Frozen: how the Russian Orthodox mark Epiphany

Frozen: how the Russian Orthodox mark Epiphany January 20, 2015

The YouTube description from last year here notes:

Muscovites braved minus 19 degree Celsius weather on Sunday (January 18) and plunged themselves into icy water to celebrate the Orthodox Epiphany.

About a hundred people gathered on the frozen Moskva river in the west of Moscow for a prayer and a ritual dive. After a priest blessed the water, people formed a queue to the hole cut in the ice and started dipping in to the freezing water.

“Now all water is blessed and you get blessed yourself, all water in the whole world is blessed today,” said Alexander from Moscow, after dipping three times into icy water.

“It gives you strength, first of all spiritual and then body strength, it goes from spirit to into the body, if spirit is weak, we are weak, as the saying goes “it is not that our enemies are strong, but it is us who are weak.” We need to get stronger,” said Tatyana. “It’s quite cool.
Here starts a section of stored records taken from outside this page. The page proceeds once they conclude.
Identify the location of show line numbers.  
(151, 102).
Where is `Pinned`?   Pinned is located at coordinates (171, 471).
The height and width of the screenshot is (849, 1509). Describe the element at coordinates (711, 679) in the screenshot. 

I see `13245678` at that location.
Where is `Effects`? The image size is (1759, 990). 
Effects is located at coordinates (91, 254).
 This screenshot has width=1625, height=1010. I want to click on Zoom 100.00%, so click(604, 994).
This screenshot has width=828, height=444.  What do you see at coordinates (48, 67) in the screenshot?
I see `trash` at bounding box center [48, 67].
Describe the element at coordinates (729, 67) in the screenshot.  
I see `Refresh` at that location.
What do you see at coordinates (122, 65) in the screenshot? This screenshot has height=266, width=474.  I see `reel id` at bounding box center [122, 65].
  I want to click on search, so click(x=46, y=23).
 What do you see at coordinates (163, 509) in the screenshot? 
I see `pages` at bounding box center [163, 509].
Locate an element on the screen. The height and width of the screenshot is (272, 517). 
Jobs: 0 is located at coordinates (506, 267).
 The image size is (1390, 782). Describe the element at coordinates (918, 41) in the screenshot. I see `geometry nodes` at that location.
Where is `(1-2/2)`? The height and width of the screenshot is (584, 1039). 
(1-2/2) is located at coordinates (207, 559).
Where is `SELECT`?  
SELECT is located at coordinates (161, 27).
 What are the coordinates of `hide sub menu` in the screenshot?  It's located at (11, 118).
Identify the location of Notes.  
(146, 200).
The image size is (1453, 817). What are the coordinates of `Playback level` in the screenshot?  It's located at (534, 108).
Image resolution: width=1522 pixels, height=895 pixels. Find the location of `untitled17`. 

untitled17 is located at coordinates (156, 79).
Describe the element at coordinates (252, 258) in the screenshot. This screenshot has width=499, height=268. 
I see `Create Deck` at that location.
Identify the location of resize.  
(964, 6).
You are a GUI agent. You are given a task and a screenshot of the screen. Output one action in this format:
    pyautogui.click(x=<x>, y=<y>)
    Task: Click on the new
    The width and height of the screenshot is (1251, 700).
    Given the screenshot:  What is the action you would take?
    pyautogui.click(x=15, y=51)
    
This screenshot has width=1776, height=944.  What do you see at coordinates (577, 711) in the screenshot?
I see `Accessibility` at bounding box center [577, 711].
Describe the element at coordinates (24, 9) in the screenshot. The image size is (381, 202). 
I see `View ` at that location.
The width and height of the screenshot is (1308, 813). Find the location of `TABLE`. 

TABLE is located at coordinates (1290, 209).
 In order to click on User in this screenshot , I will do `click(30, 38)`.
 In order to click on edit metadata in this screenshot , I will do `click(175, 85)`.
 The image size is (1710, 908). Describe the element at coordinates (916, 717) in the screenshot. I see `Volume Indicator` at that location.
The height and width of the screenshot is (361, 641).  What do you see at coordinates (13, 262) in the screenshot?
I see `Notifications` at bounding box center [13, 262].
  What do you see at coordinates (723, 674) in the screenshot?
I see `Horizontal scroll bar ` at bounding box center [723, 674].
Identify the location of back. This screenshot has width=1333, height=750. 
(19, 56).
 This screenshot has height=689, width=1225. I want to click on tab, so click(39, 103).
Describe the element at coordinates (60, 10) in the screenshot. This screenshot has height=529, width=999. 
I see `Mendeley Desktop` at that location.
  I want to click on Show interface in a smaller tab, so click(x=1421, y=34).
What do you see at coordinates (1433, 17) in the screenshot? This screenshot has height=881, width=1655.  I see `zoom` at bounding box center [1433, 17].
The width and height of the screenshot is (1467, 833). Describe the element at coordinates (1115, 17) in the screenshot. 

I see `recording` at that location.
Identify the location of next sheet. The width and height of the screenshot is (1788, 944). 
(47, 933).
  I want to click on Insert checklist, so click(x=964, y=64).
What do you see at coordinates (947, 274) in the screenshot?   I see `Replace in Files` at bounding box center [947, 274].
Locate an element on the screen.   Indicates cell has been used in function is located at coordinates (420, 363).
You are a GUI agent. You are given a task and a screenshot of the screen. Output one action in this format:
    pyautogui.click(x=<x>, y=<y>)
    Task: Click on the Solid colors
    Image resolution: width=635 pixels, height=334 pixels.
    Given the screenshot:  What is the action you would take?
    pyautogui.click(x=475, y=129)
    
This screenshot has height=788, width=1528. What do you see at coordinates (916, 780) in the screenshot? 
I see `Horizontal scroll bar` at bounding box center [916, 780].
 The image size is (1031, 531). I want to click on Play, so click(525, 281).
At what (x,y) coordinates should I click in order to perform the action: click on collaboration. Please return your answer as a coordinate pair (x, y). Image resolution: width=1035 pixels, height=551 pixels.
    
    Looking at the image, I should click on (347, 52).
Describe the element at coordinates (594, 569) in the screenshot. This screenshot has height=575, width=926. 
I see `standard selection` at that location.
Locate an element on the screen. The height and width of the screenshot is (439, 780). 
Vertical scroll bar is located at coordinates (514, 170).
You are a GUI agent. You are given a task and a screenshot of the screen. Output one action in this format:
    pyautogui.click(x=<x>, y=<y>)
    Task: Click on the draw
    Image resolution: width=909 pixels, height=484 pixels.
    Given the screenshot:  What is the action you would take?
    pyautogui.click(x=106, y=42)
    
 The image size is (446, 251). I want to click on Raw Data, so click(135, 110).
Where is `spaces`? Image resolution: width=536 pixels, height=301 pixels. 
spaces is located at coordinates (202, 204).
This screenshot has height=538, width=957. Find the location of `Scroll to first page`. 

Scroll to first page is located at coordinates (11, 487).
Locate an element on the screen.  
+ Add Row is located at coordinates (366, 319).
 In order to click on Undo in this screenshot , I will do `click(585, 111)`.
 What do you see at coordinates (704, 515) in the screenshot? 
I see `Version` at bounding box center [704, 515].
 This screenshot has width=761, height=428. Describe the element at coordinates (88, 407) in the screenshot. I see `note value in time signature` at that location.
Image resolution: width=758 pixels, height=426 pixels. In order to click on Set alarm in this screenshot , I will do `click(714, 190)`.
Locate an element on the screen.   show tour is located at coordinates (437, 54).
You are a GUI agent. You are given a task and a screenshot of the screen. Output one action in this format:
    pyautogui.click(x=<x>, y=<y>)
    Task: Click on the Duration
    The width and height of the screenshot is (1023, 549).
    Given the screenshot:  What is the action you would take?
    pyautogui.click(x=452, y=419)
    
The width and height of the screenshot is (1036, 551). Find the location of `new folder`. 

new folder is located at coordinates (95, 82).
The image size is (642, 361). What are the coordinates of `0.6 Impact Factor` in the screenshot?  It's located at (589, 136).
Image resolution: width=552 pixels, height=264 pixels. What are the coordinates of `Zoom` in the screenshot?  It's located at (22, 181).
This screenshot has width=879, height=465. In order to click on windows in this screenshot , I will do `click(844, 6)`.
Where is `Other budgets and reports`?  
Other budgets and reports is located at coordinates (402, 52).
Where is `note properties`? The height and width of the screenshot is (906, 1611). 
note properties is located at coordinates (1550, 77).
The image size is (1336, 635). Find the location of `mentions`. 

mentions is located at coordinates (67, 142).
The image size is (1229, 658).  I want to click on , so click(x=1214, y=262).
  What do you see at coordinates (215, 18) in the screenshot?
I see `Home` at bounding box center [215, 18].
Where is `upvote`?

But spirit, spirit and belief, that’s what it is about, it gives you luck in life,” said another Alexander as he ran to a warm changing cabin.

The ritual commemorates the baptism of Jesus Christ in the Jordan River, or the Epiphany, which the Russian Orthodox Church mark on 19 January, in the middle of the Russian winter.

Traditionally the celebration starts the night before. By bathing on this day, believers symbolically wash off their sins. Many, however, also believe the dip in the cold water is good for their health.